On the other side of the hedgerow, the conkers also lay untouched by human hands; the farmer has no use for them now, the horses switched out for machinery long ago. The next generation of crops have been planted and the horse chestnut provides a sanctuary for the birds hoping for the last of the insects before the winter comes. But food is sparse now as the neighbouring fields have become an extensive building site, a large shiny board advertising the sleek new housing estate with identical plastic doors and identical plastic lawns.
When winter settles across the landscape the goldfinches picking the seeds from the bones of the hedgerow teasels bring a flash of colour to the pewter sky. A plastic bag, caught in the horse chestnut’s branches, rises with the wind like a ghostly apparition and it sparks the memory of a story passed down through the generations. A few of the older villagers, gathered in the pub and deep in drink, take to storytelling. One tells of a winter of long ago when the ground was hardened by frost, and the villager’s hearts hardened by an accusation. The story, so entwined with folklore no living soul knows what is true, tells of a maiden’s stolen innocence kindling a villages’ anger, an unjust trial, and a recalcitrant mob dragging a young man across frozen fields. Of a rope thrown high into the branches, of the screams and desperate protestations as a makeshift noose is placed around a neck. Of the cries replaced by a silence, broken only by the steady creaking of a rope, and the steady croaking of waiting crows hoping to break their inadvertent winter fast. Some say the body was buried beneath the tree when the frost thawed, the roots its only coffin, the trunk its only gravestone. But from then on, people avoided the horse chestnut, their guilt causing them to conjure up images of spectres seeking revenge and forget how they had once loved the tree and all it had given to them.

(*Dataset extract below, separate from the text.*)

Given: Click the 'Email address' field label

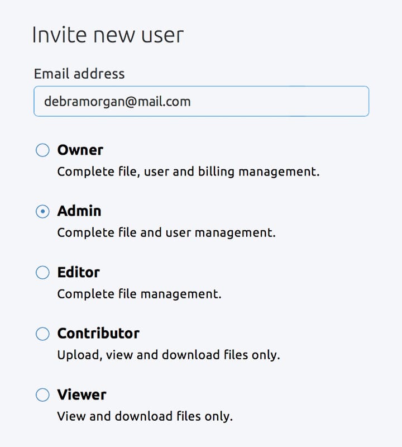Looking at the screenshot, I should click(x=79, y=74).
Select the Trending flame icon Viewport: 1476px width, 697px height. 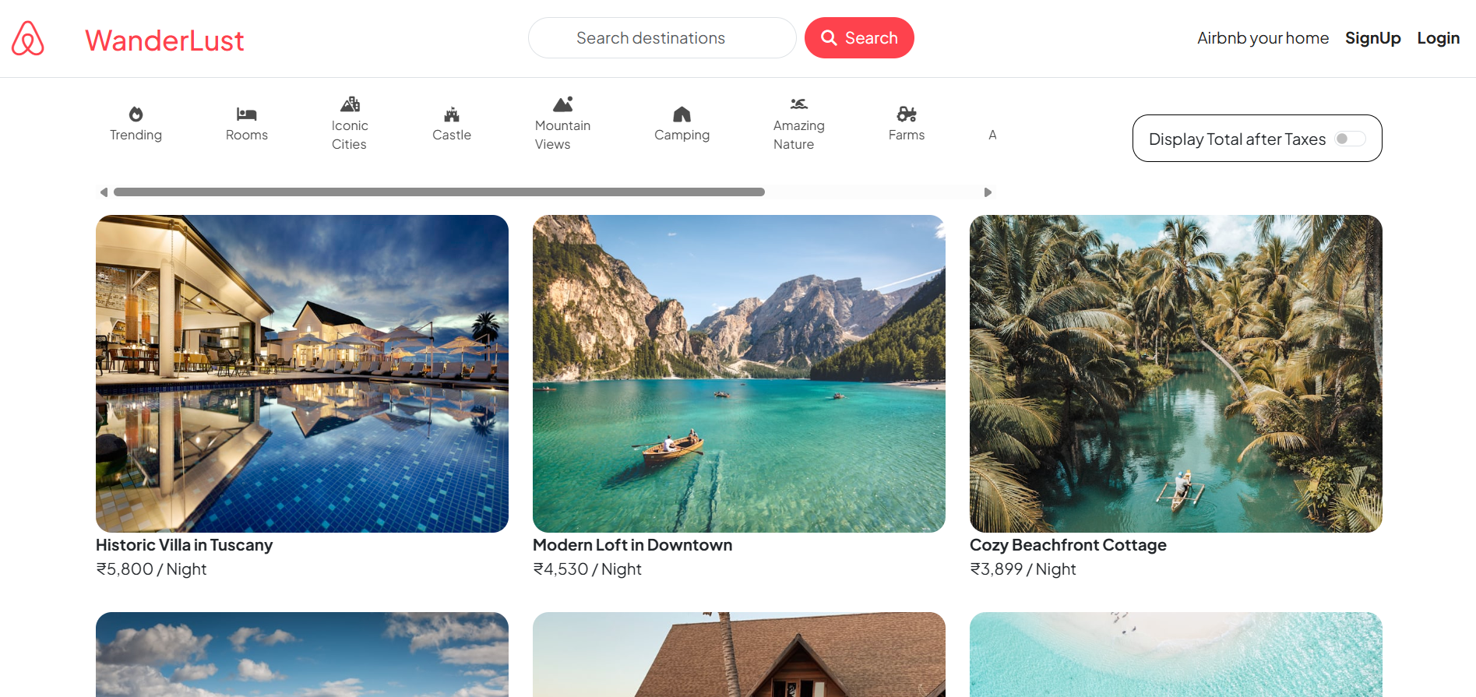click(136, 114)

The story is seldom told now, only when the horse chestnut’s skeleton haunts the winter’s skyline, and a lone robin sings its maudlin wintry song from the bare boughs.

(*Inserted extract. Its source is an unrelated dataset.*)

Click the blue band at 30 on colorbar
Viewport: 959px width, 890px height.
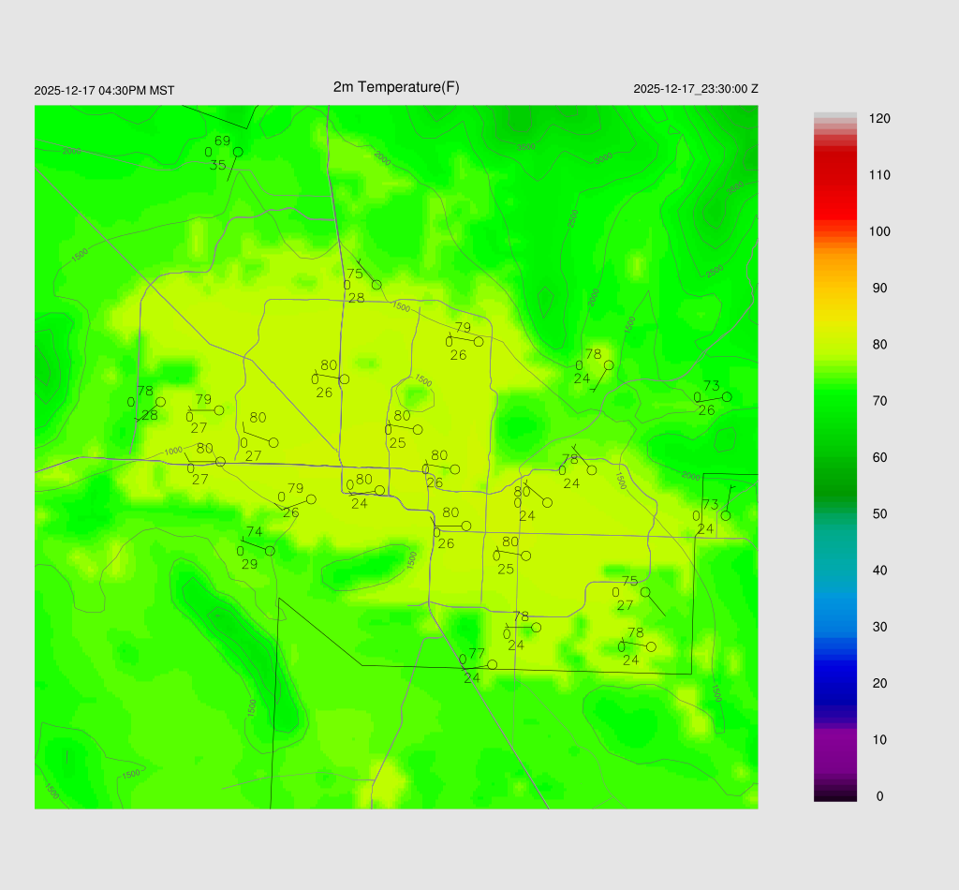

In the road, little branches of cracks have begun to appear. The horse chestnuts roots have begun to push upwards, fracturing the surface. When the rain freezes in the small gaps, it forces the cracks further outwards, the tree’s roots slowly signing its own death warrant. By next spring the holes will be large enough to cause the cars to bump and jolt. Complaints will be sent to the council who will fell the horse chestnut, branch by branch, till only a stump is left behind. The wood will be shredded, dumped, and left to decompose, an ungainly end for such an enduring tree.
But the worms and the centipedes will move in, and the beetles will come to lay their larvae amongst the fungi that grows in the damp, dark spaces. And in death, the tree will support life once again.
A home. A shelter. A larder. A playground. A gallows. A grave.
But the villagers don’t take much notice of the old horse chestnut tree anymore.